Meet the adventurers
The 21-year-old scuba and freediving instructor from Kennesaw took a freediving class last year and fell in love. Essentially epic snorkeling, the sport involves diving for great lengths without a breathing apparatus. He recently trained in Florida to earn his master freediver certification, which requires diving to at least 105 feet and holding your breath for at least three-and-a-half minutes. He hopes to build a community of freedivers in Atlanta.
Q: How deep have you dived?
A: So far, in the ocean, I’ve gotten down to 110 feet. It’s funny, but I’ve always been a little bit scared of depths, so part of my training is really focusing on keeping my mind calm.
Q: So freediving and yoga have a common thread?
A: Naturally, we have a mammalian diving reflex—that’s a state our body puts us in when we’re underwater, to drop our heart rate and shift our blood to the core—and that’s what allows us to dive down and hit the depths we’re hitting in the sport now. [The current world record is a preposterous 702 feet.] However, the mind state is an important part of it. A lot of instructors teach it as part of the class, and freediving, yoga, and meditation go hand in hand, which is interesting.

TASK LIST |
A) In the freediving excerpt, what is the deepest the instructor has dived in the ocean so far?
B) Repeat the stretch of the freediving excerpt from "A: Naturally, we" through "which is interesting.".

PROVIDED MATERIAL |
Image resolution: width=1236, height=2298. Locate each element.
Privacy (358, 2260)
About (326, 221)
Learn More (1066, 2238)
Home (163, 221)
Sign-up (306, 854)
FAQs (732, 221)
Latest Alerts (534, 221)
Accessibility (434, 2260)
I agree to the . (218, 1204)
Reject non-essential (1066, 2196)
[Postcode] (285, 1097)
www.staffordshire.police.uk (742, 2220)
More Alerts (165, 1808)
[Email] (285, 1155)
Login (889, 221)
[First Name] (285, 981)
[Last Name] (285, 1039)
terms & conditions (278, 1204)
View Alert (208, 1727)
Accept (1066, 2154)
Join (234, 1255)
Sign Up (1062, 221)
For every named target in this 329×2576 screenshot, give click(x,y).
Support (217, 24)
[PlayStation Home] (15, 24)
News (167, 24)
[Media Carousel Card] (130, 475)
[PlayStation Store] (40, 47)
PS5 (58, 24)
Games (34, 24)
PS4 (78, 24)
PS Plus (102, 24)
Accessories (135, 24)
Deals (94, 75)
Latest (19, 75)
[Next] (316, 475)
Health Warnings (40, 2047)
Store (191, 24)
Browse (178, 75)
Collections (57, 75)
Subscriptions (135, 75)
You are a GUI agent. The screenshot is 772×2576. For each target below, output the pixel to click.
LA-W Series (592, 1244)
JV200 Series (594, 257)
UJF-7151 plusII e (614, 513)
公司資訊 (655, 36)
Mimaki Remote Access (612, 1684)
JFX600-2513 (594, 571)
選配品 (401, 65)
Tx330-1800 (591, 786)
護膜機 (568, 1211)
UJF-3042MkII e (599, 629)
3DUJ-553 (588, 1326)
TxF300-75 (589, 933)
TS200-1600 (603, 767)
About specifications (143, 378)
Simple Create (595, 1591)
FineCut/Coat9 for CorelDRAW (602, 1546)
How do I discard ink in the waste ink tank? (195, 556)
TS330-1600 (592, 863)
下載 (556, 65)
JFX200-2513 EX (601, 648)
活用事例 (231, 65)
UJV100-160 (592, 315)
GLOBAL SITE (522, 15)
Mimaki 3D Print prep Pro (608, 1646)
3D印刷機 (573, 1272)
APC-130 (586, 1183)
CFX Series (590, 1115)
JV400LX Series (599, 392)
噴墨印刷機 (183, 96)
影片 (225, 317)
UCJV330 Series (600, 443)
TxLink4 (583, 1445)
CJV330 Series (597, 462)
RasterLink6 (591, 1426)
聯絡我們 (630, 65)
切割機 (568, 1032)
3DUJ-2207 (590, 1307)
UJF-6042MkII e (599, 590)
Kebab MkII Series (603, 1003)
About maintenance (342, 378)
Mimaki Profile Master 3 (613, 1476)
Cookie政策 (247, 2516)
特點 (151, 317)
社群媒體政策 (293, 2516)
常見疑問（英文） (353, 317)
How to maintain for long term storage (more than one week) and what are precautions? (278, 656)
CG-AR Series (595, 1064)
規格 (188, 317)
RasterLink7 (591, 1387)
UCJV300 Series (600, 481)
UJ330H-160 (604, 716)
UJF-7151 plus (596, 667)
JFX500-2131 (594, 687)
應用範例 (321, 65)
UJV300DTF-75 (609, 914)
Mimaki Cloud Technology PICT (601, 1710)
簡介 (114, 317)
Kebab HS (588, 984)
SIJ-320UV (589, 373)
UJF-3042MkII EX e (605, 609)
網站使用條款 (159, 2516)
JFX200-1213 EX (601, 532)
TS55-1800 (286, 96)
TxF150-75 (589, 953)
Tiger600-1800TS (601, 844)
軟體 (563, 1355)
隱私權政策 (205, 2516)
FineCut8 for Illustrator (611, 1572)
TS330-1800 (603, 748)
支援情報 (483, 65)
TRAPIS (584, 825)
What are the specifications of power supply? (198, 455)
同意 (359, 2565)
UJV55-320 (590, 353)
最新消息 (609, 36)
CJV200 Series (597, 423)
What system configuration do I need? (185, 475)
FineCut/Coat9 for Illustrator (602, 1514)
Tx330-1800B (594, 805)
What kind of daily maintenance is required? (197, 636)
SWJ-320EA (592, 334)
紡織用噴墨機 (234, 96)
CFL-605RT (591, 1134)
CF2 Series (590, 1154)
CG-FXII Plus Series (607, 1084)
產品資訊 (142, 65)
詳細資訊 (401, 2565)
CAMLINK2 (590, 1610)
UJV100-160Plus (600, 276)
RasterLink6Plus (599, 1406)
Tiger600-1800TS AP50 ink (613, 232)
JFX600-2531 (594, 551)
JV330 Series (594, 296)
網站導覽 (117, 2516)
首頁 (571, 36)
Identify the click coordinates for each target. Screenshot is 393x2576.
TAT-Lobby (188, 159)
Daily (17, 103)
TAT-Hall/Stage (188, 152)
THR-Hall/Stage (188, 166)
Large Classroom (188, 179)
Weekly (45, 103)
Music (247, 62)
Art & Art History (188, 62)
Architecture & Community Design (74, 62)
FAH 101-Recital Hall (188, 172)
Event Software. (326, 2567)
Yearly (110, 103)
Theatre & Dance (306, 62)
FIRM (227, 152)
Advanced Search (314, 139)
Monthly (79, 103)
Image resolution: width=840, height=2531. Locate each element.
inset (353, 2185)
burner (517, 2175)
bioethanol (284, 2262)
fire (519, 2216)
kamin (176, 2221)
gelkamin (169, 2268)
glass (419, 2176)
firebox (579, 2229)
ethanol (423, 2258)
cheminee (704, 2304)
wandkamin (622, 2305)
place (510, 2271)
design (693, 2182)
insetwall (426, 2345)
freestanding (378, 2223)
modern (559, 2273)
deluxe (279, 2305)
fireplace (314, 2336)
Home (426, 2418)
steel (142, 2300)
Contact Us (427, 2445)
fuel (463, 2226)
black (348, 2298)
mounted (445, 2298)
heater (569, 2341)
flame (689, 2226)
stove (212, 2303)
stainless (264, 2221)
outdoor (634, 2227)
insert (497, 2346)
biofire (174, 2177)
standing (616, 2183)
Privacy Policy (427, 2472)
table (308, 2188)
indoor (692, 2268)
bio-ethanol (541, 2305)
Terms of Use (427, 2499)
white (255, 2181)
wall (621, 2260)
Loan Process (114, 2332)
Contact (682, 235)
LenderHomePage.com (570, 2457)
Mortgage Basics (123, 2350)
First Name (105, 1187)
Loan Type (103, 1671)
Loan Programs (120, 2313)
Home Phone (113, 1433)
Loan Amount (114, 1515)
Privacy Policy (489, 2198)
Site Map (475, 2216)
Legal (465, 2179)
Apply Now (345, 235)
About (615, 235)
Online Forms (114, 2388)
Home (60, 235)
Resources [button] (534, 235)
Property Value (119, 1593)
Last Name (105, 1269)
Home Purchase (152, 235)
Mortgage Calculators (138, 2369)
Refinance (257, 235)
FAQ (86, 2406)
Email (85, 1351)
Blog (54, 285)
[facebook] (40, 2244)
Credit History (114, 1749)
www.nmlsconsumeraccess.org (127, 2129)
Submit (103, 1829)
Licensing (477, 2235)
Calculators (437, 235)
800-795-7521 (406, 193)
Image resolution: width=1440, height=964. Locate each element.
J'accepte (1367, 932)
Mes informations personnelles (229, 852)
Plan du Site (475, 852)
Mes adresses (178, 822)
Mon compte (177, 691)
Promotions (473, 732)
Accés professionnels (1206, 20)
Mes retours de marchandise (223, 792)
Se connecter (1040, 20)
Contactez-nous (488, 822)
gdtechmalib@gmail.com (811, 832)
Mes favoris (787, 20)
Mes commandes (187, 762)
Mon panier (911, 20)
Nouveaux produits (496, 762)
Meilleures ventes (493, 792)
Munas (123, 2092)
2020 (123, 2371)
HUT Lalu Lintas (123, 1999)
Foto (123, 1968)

RESPONSES BY TASK |
A) 110 feet.

B)
A: Naturally, we have a mammalian diving reflex—that’s a state our body puts us in when we’re underwater, to drop our heart rate and shift our blood to the core—and that’s what allows us to dive down and hit the depths we’re hitting in the sport now. [The current world record is a preposterous 702 feet.] However, the mind state is an important part of it. A lot of instructors teach it as part of the class, and freediving, yoga, and meditation go hand in hand, which is interesting.